Why is the risk equal to the empirical risk when taking the expectation over the samples?

503 Views Asked by At

From Understanding Machine Learning: From theory to algorithms:

Let $S$ be a set of $m$ samples from a set $Z$ and $w^*$ be an arbitrary vector. Then $\Bbb E_{S \text{ ~ } D^m}[L_S(w^*)] = L_D(w^*)$.

Where: $L_S(w^*) \equiv \frac{1}{m}\sum_{i=1}^ml(w^*, z_i)$ and $z_i \in S$, $L_D(w^*) \equiv \Bbb E_{z \text{ ~ }D}[l(w^*, z)]$, $D$ is a distribution on $Z$, and $l(\text{_},\text{_} )$ is a loss function.
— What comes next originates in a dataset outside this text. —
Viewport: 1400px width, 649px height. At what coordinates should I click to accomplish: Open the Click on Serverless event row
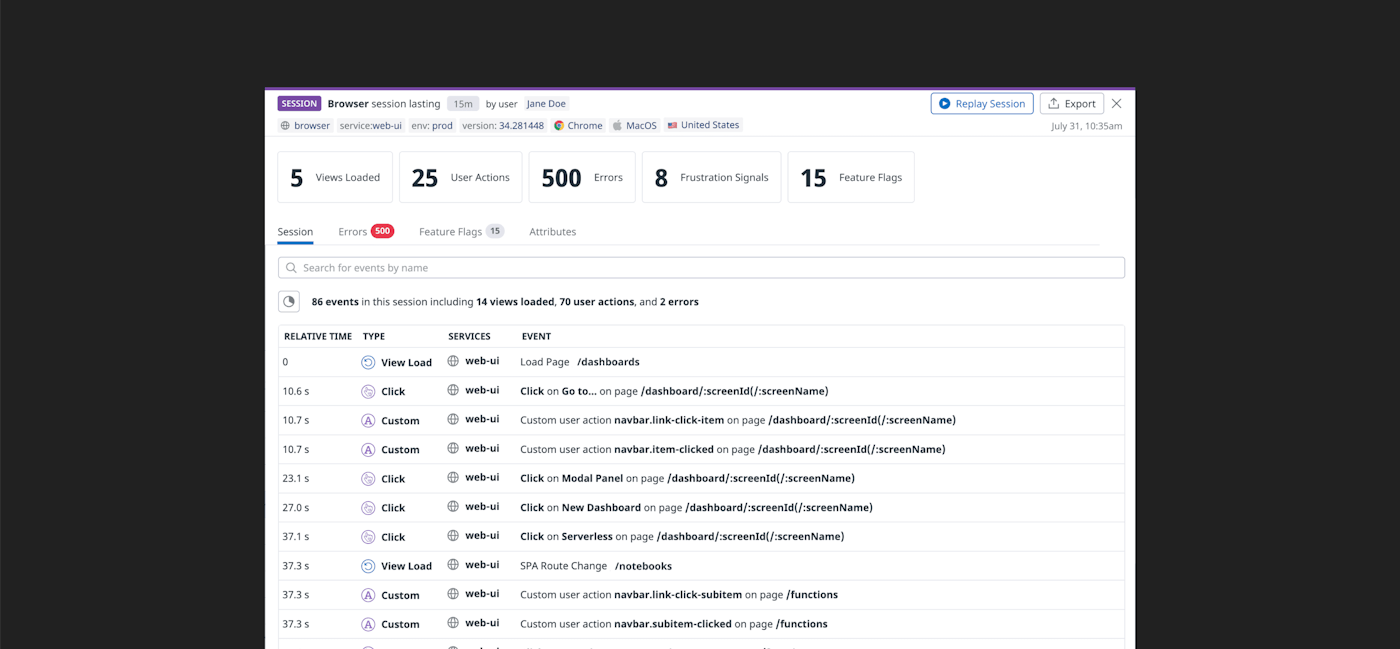(x=701, y=537)
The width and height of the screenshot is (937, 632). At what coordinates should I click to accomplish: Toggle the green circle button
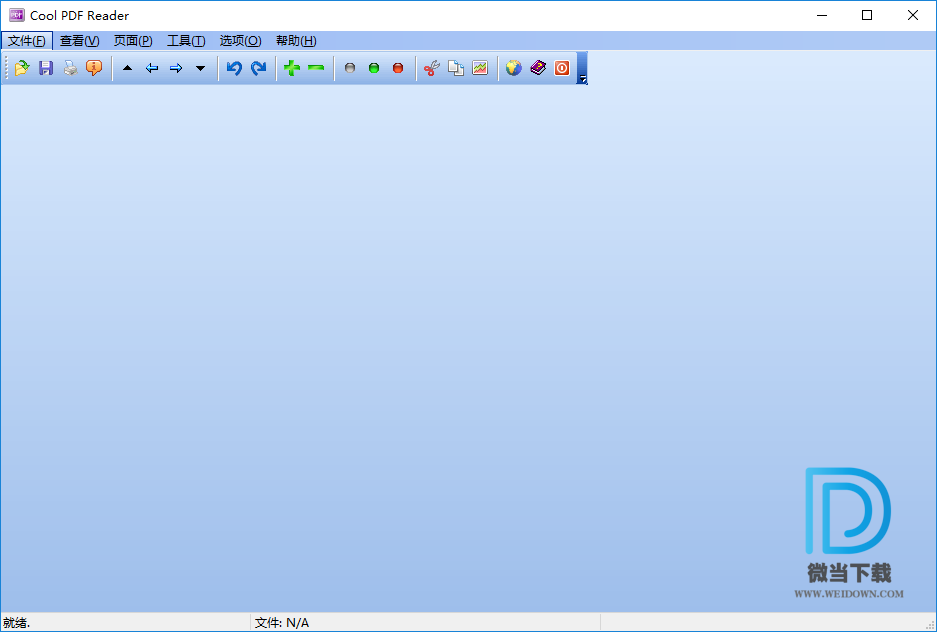click(374, 68)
I see that $$\Bbb E_S[L_S(w^*)] = \Bbb E_S[\frac{1}{m}\sum_{i=1}^ml(w^*, z_i)] = \frac{1}{m}\sum_{i=1}^m \Bbb E_S[l(w^*, z_i)]$$ and $$L_D(w^*) = \Bbb E_z[l(w^*, z)] = \sum_{z \in Z} l(w^*, z)D(z)$$

But how are these two equal? $\Bbb E_S$ is an expectation over samples $S$ of size $m$ whereas $\Bbb E_z$ is an expectation over all samples in $Z$.

1

There are 1 best solutions below

13
On

The sample is IID - taking the expectation with respect to the sample is equivalent to taking the expectation with respect to each data point and this expectations are all equal ("same distribution").
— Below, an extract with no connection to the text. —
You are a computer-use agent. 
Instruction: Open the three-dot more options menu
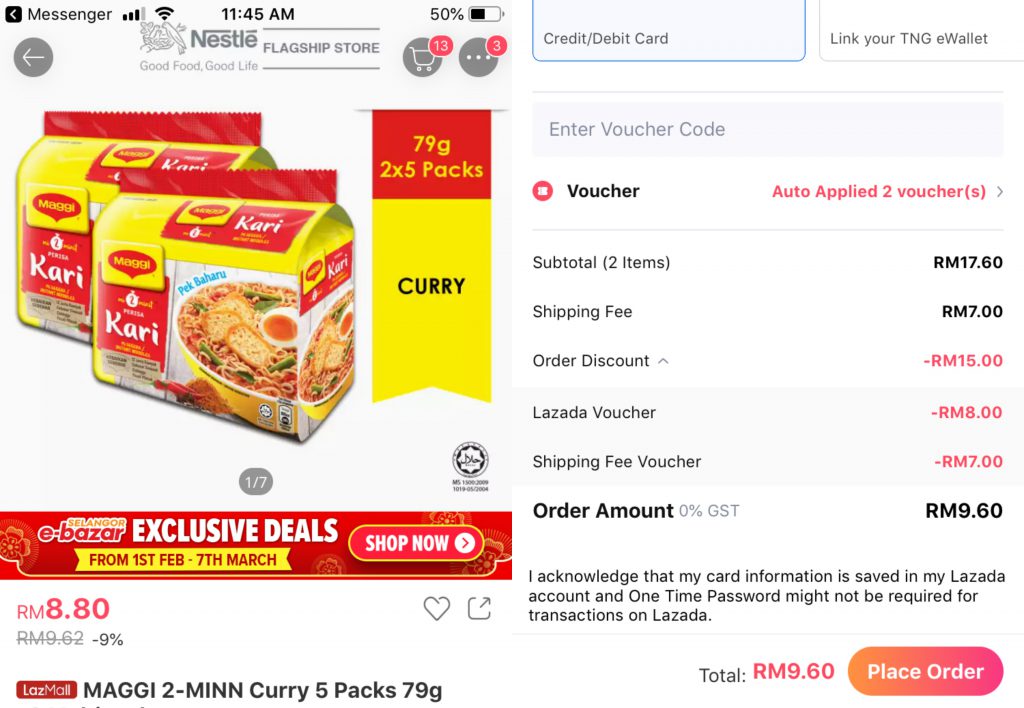478,58
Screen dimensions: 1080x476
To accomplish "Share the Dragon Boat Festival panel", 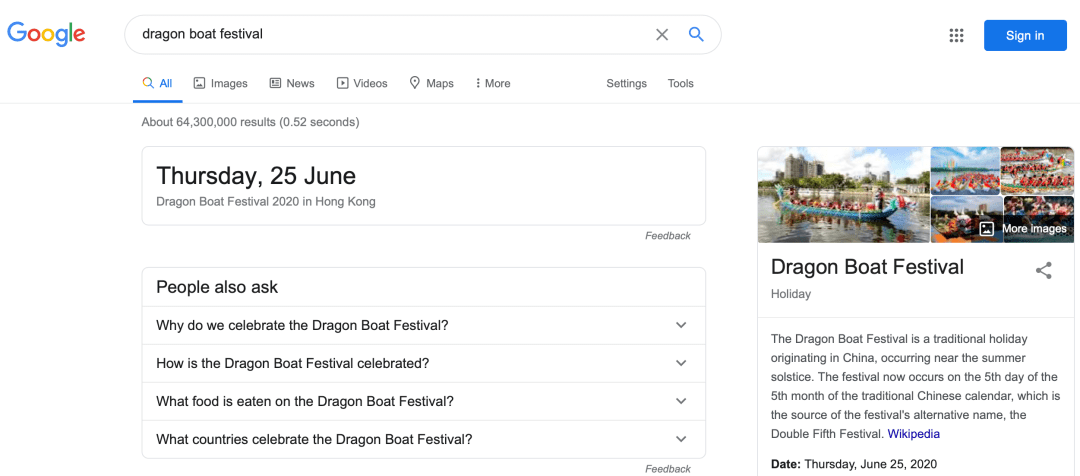I will point(1043,270).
$$\frac{1}{m}\sum_{i=1}^m \Bbb E_S[l(w^*, z_{i})] = \frac{1}{m}\sum_{i=1}^m \Bbb E_{z_{i}}[l(w^*, z_{i})] = \frac{1}{m}\sum_{i=1}^m \Bbb E_{z}[l(w^*, z_)] =\frac{1}{m}\sum_{i=1}^m \ L_{D}(w*) = L_{D}(w*) $$

First two sums are equal because each term depends only on one RV - $z_{i}$ (is a constant with respect to other RV ) and the expectation of a constant is just the constant .